Schematyczne przedstawienie lokalizacji i promieniowania bólu wieńcowego
Pierwszym objawem choroby niedokrwiennej serca może być nagłe zatrzymanie krążenia i w przypadku braku skutecznej reanimacji nagła śmierć sercowa. Z licznych obserwacji wynika, że nagłe zgony sercowe występują statystycznie najczęściej w poniedziałki pomiędzy godziną 7 a 9 rano.
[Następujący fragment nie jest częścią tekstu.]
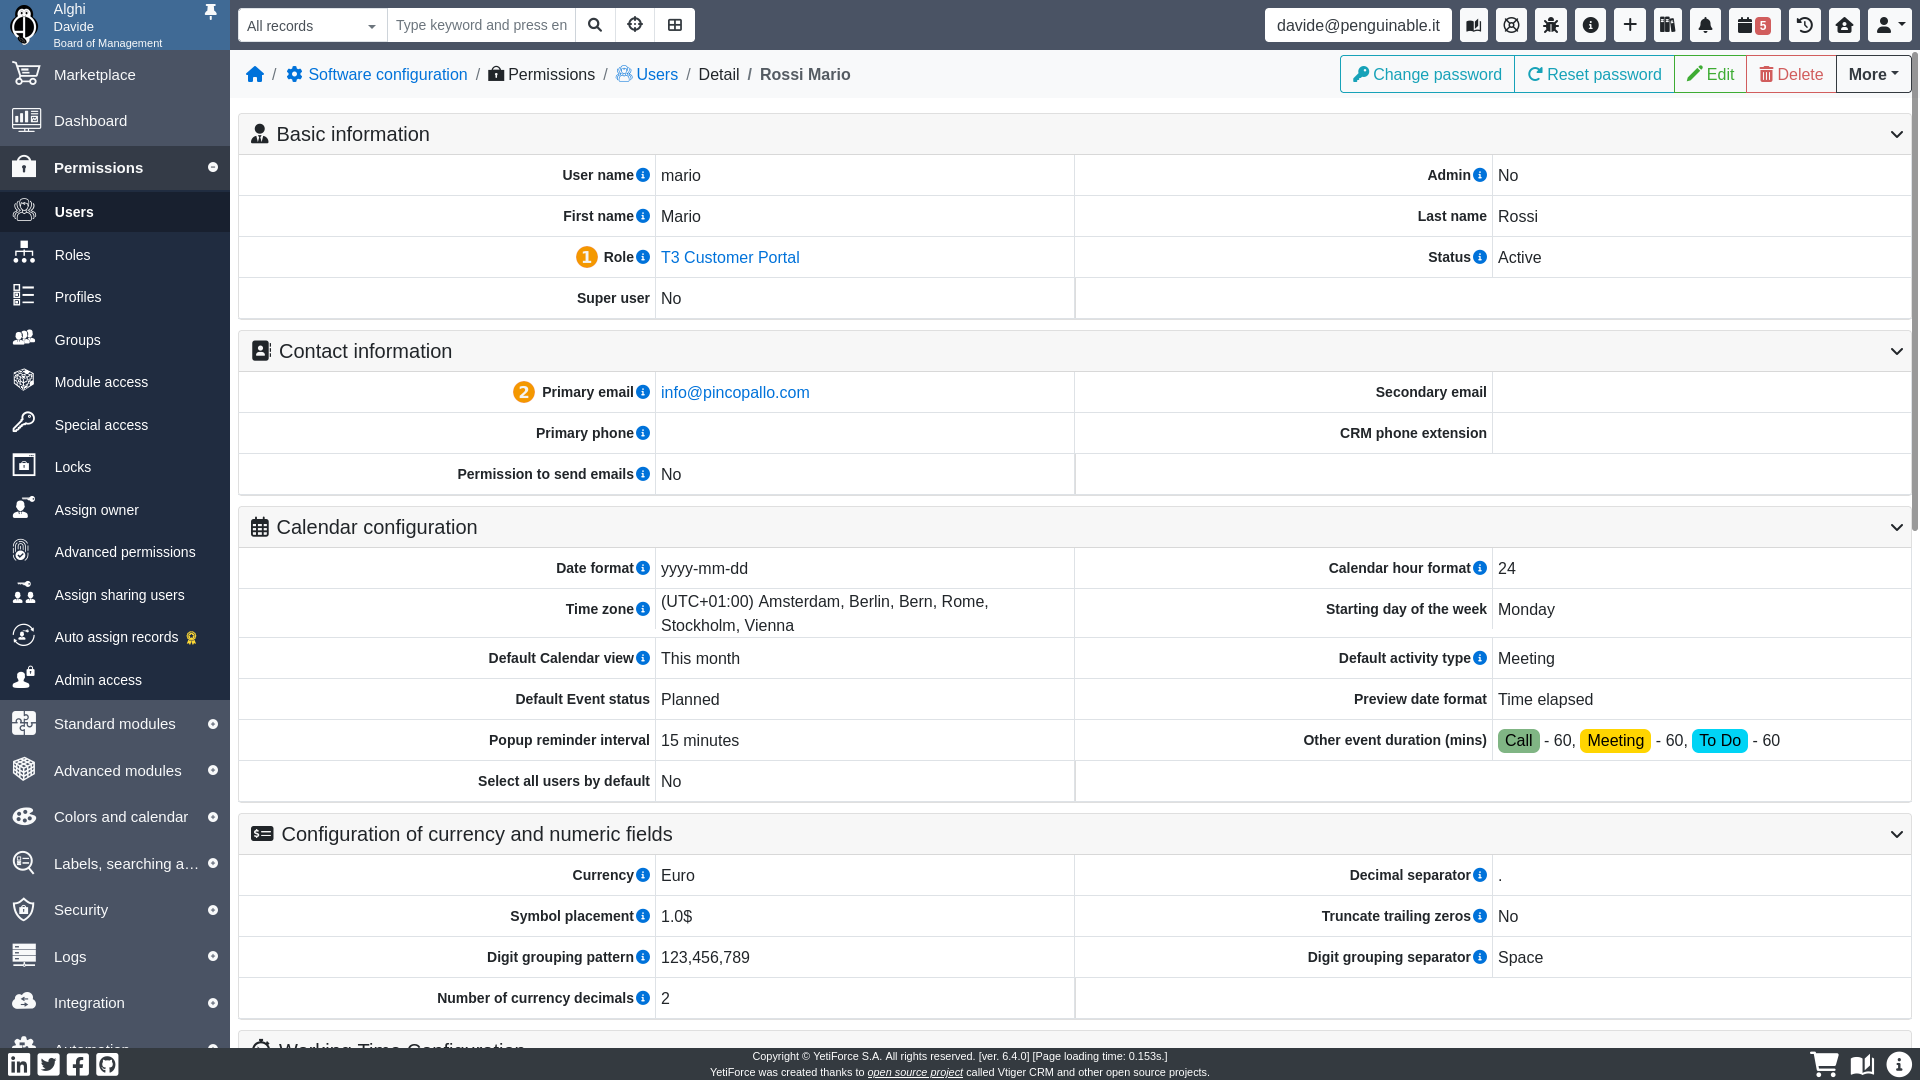Open the calendar reminders badge

(x=1754, y=25)
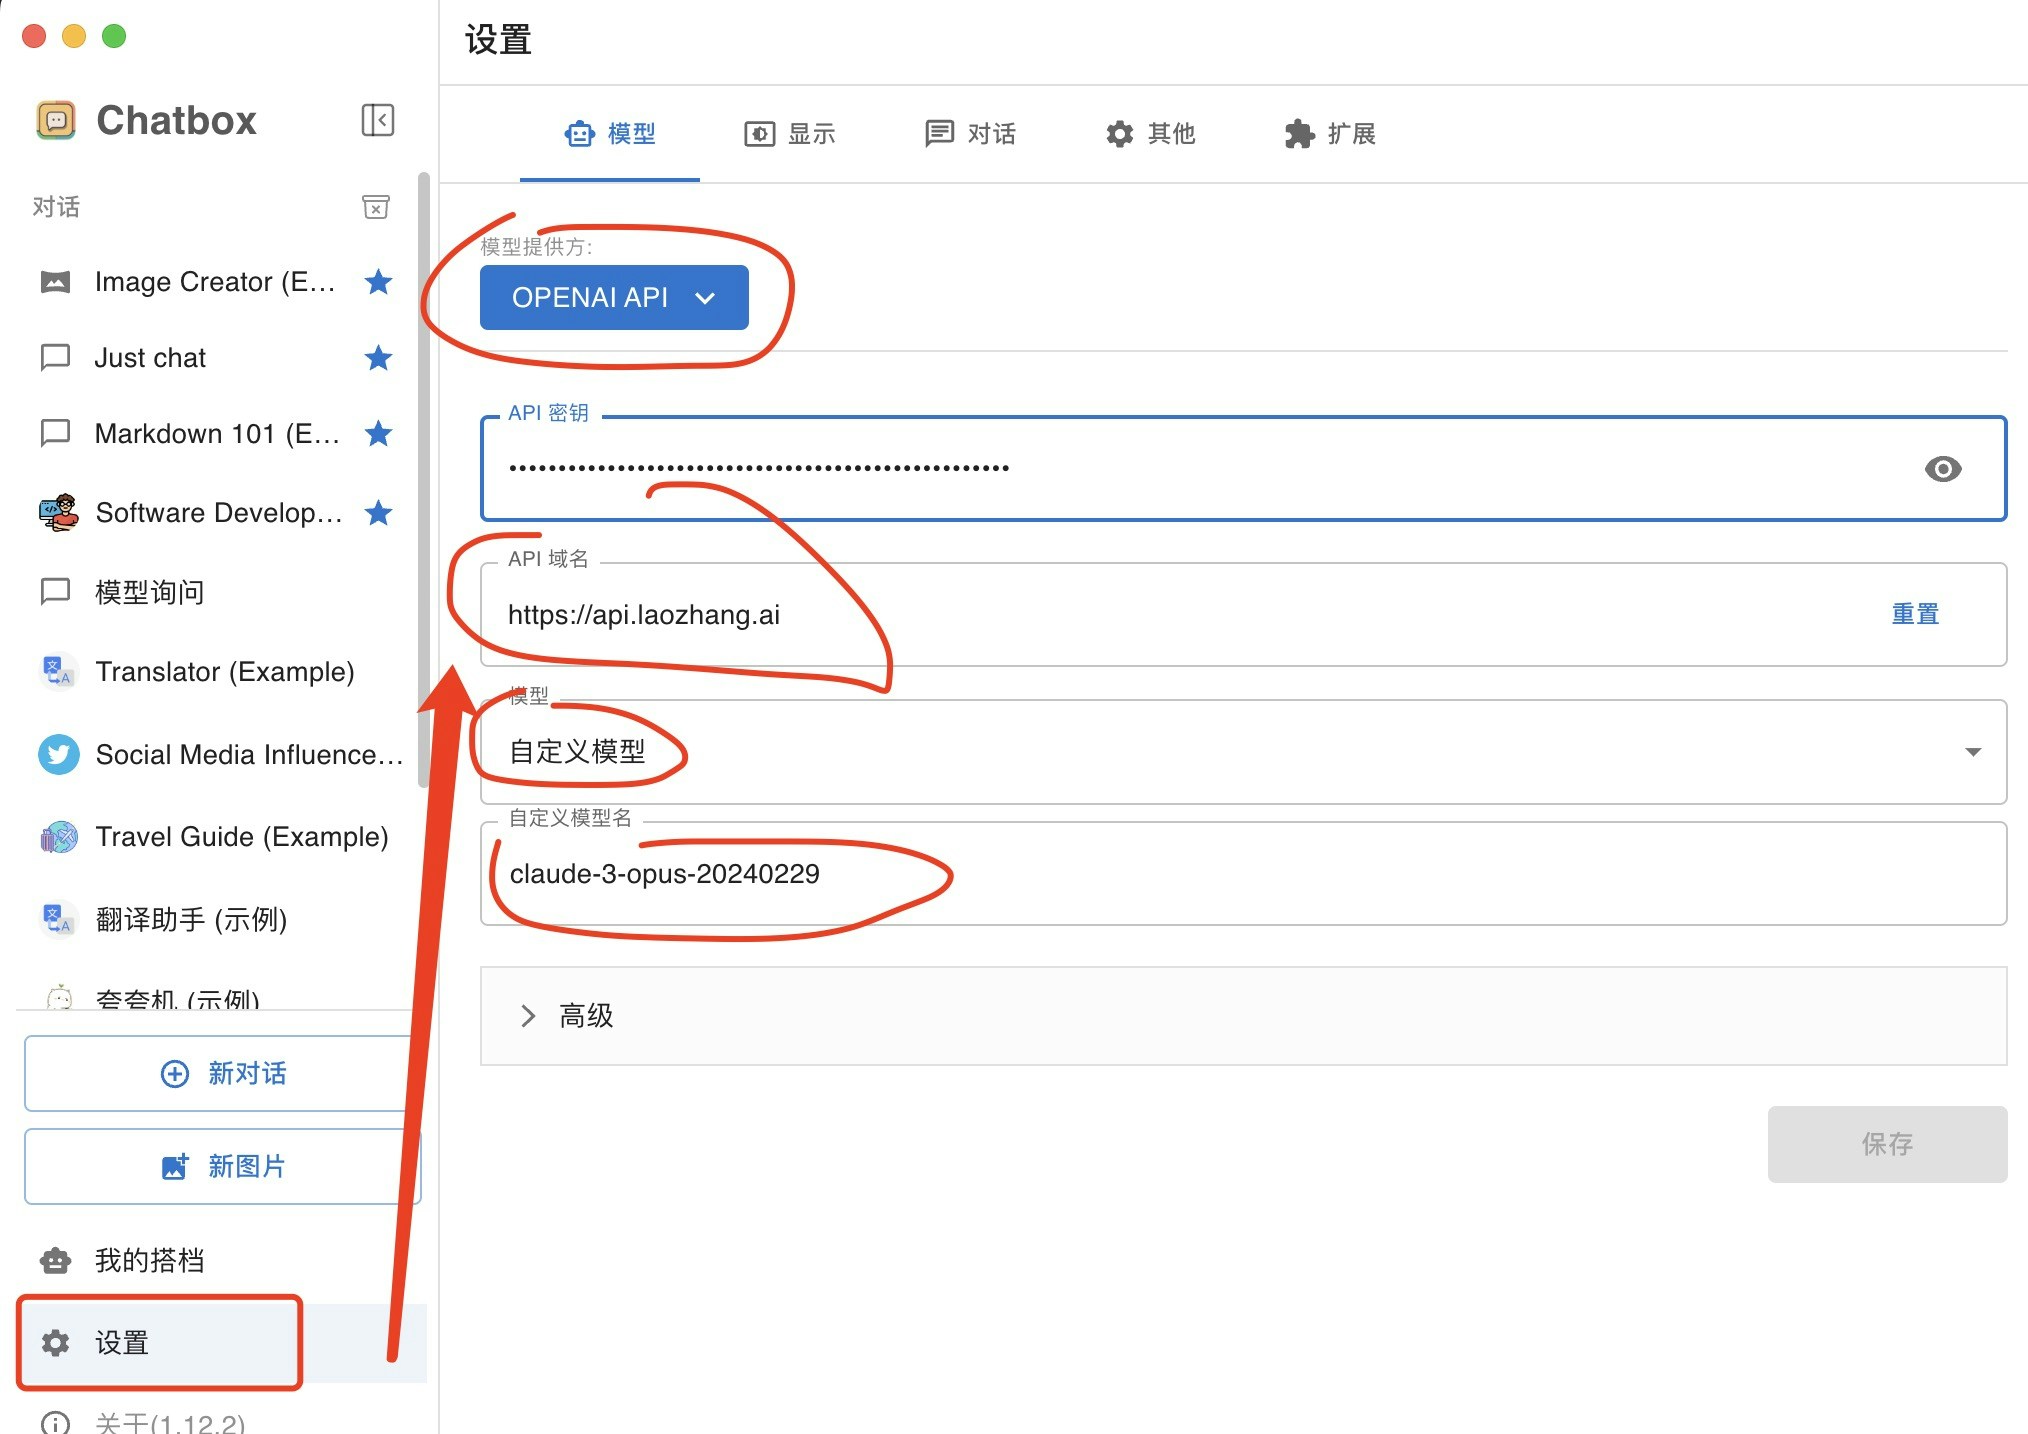
Task: Click 重置 to reset the API domain
Action: click(1914, 614)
Charakterystycznym objawem przewlekłej choroby niedokrwiennej jest ból w klatce piersiowej, który charakteryzuje się dużą zmiennością i często jest nietypowy, jednak ma pewne cechy wyróżniające:

  • Jest zlokalizowany zamostkowo, ma charakter przeszywający, promieniuje do barków, zwłaszcza lewego, przyśrodkowych części ramion i przedramion lub palców IV i V. Może także promieniować do żuchwy, szczęki lub szyi, ale także do nadbrzusza.
  • Ma charakter zaciskający, uciskający, dławiący, zwykle połączony z uczuciem duszności (stąd dusznica bolesna), rozpierający, piekący lub określany jako uczucie ciężaru w klatce piersiowej. Niekiedy towarzyszą mu poty, niepokój, strach, zasłabnięcie.
  • Nasila się w czasie wysiłku, stresu, pod działaniem zimna, po obfitym posiłku.
  • Ustępuje samoistnie w odpoczynku lub pod wpływem podjęzykowego zastosowania nitrogliceryny.

Gdy ból nie ustępuje w spoczynku lub po podaniu nitrogliceryny, istnieje poważne podejrzenie ostrego zespołu wieńcowego, co wymaga odmiennego postępowania!.